# What is needed
Exclude the pictures and retype the entries as written.

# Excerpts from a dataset
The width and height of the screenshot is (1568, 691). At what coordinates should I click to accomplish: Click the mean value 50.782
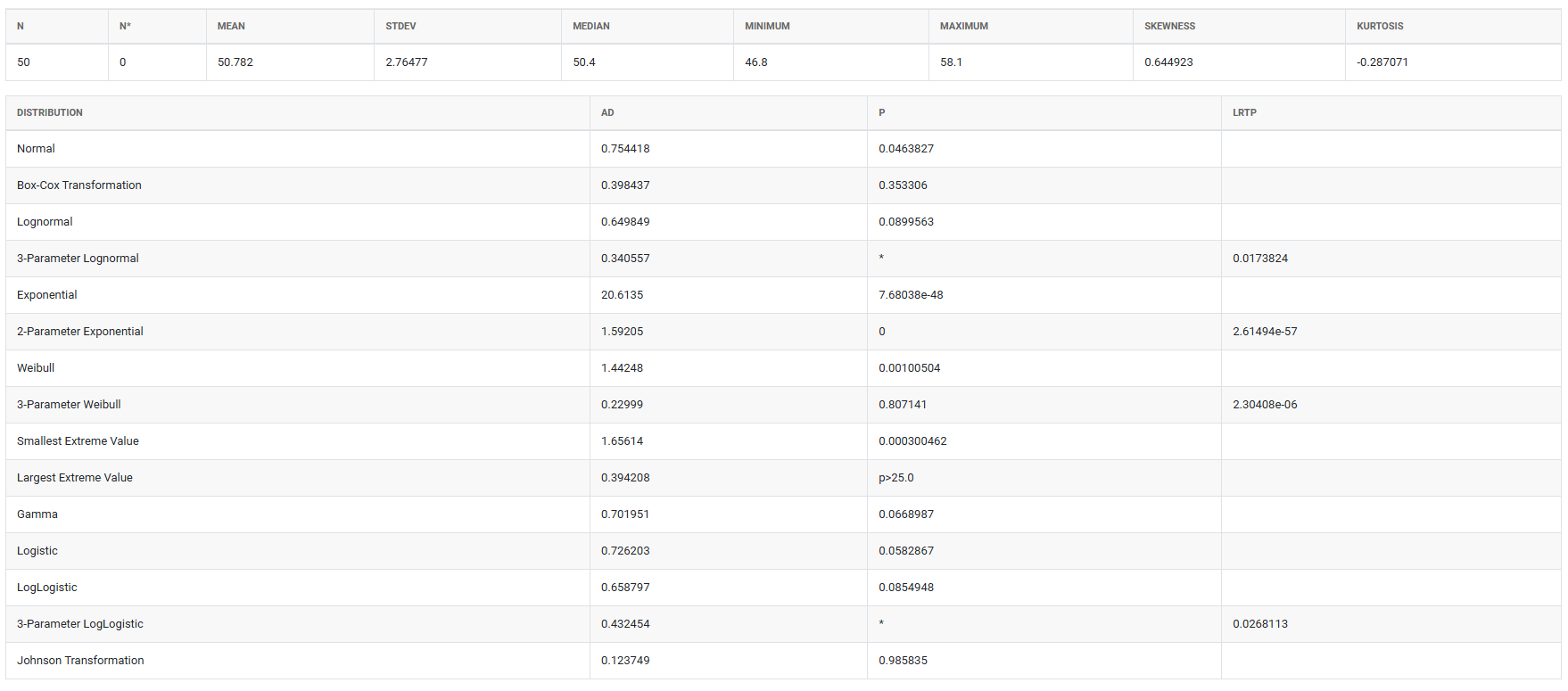[x=235, y=62]
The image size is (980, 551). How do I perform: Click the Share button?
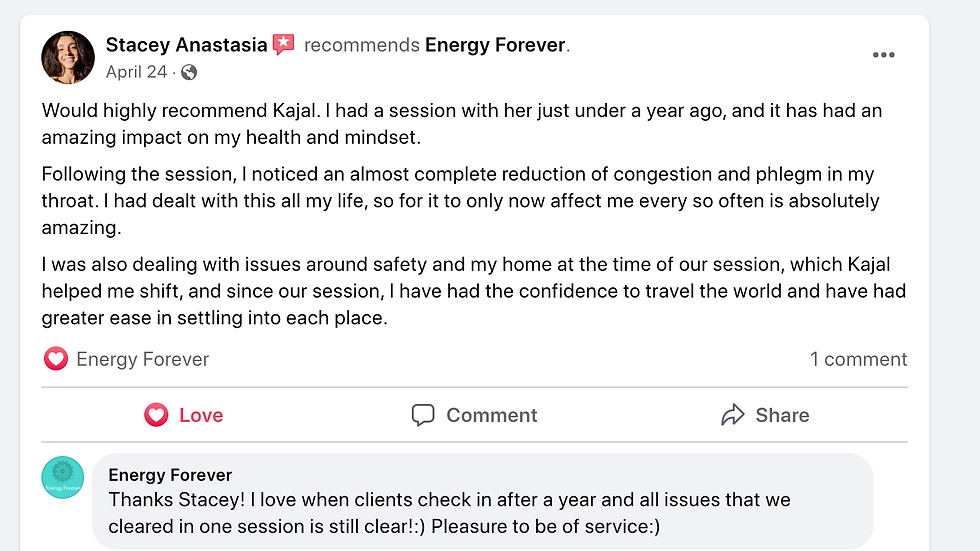(x=765, y=415)
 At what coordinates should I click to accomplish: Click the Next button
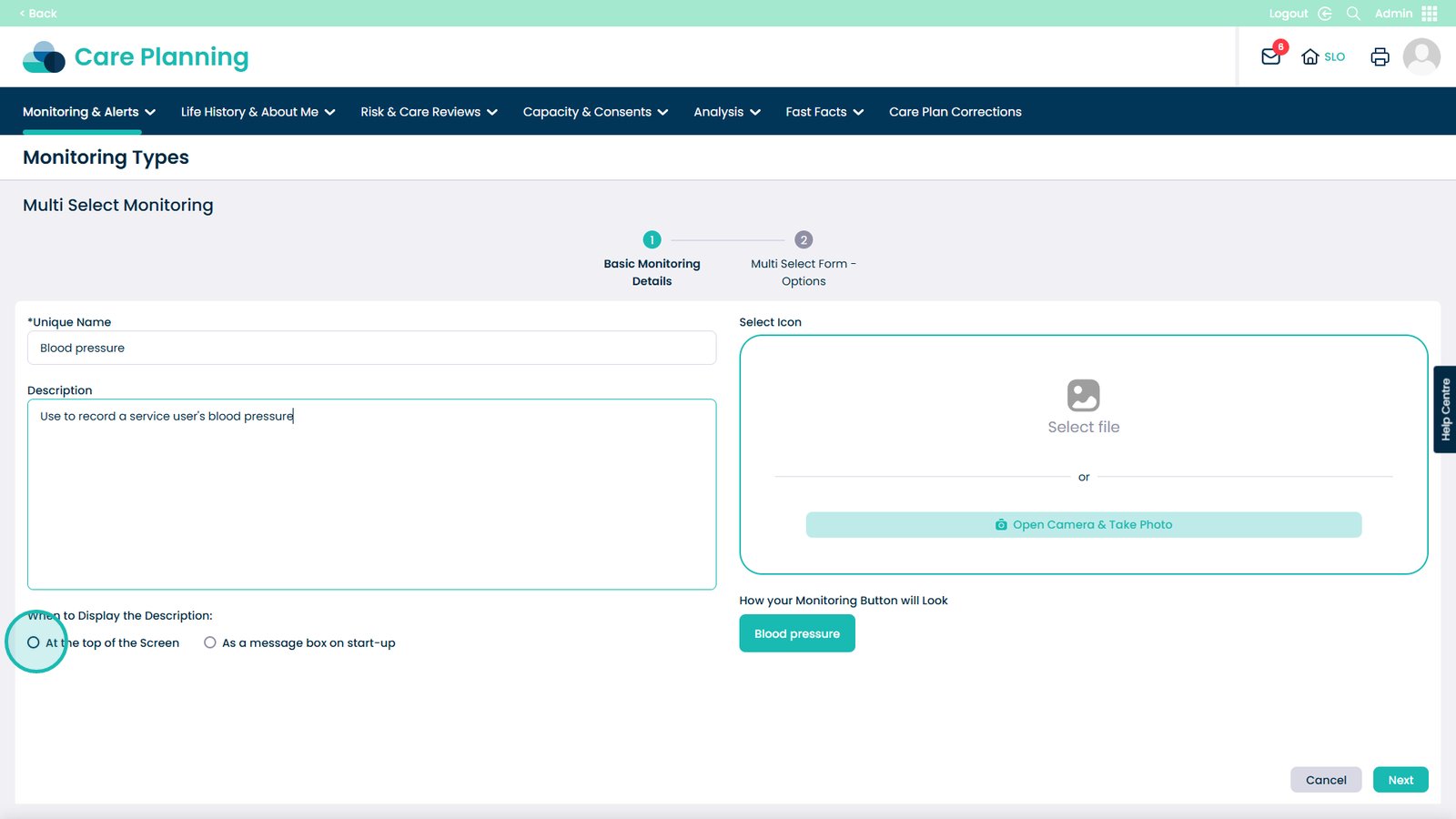(1400, 780)
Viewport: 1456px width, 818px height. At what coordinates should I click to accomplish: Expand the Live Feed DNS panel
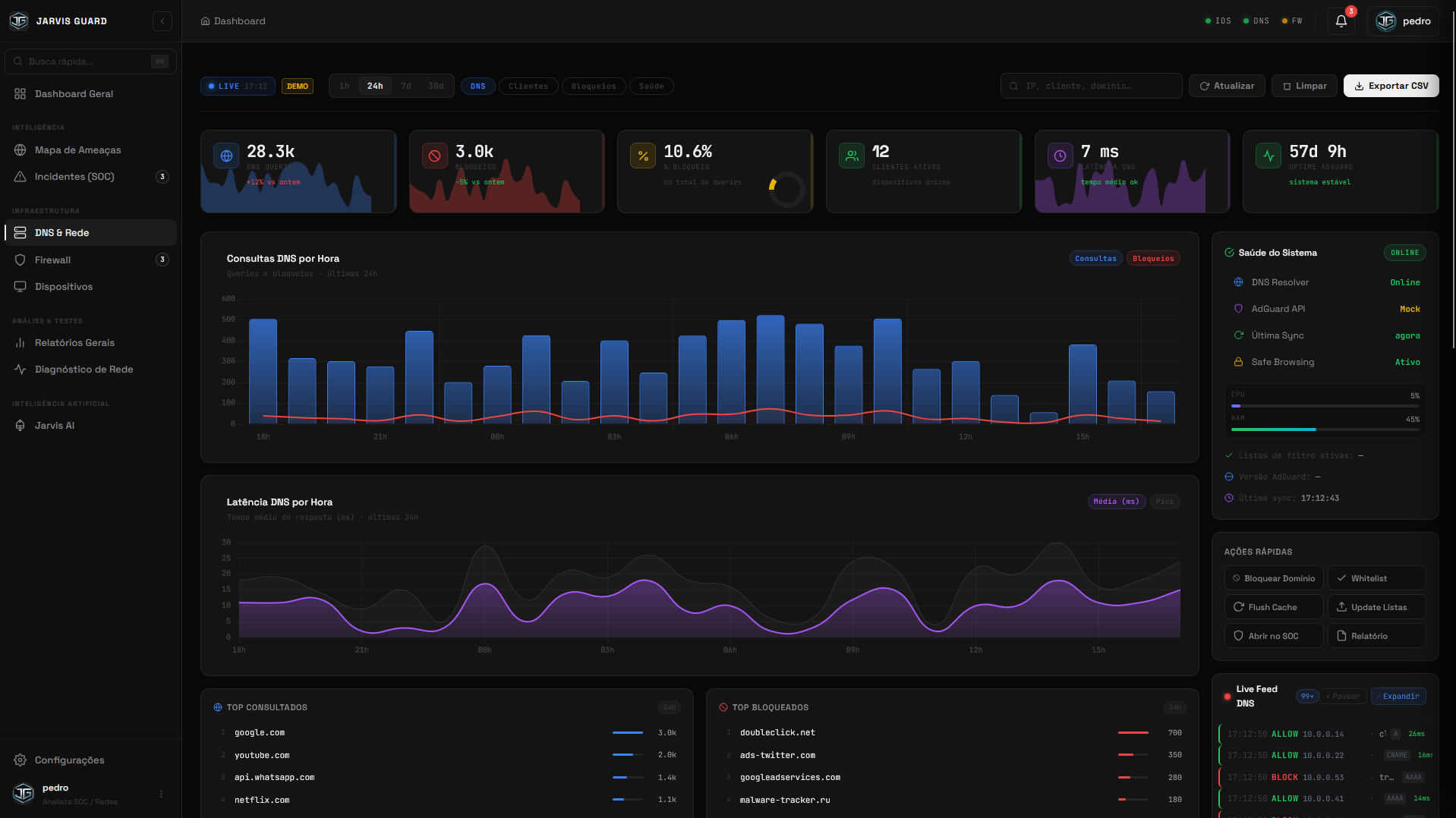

# Exercise solution
The width and height of the screenshot is (1568, 691). At what coordinates should I click to accomplish: Click the mean value 50.782
[x=235, y=62]
The image size is (980, 551). How do I perform: Click the Share button?
(x=765, y=415)
 At what coordinates should I click to accomplish: Click the Next button
(1400, 780)
Viewport: 1456px width, 818px height. At what coordinates should I click to accomplish: Expand the Live Feed DNS panel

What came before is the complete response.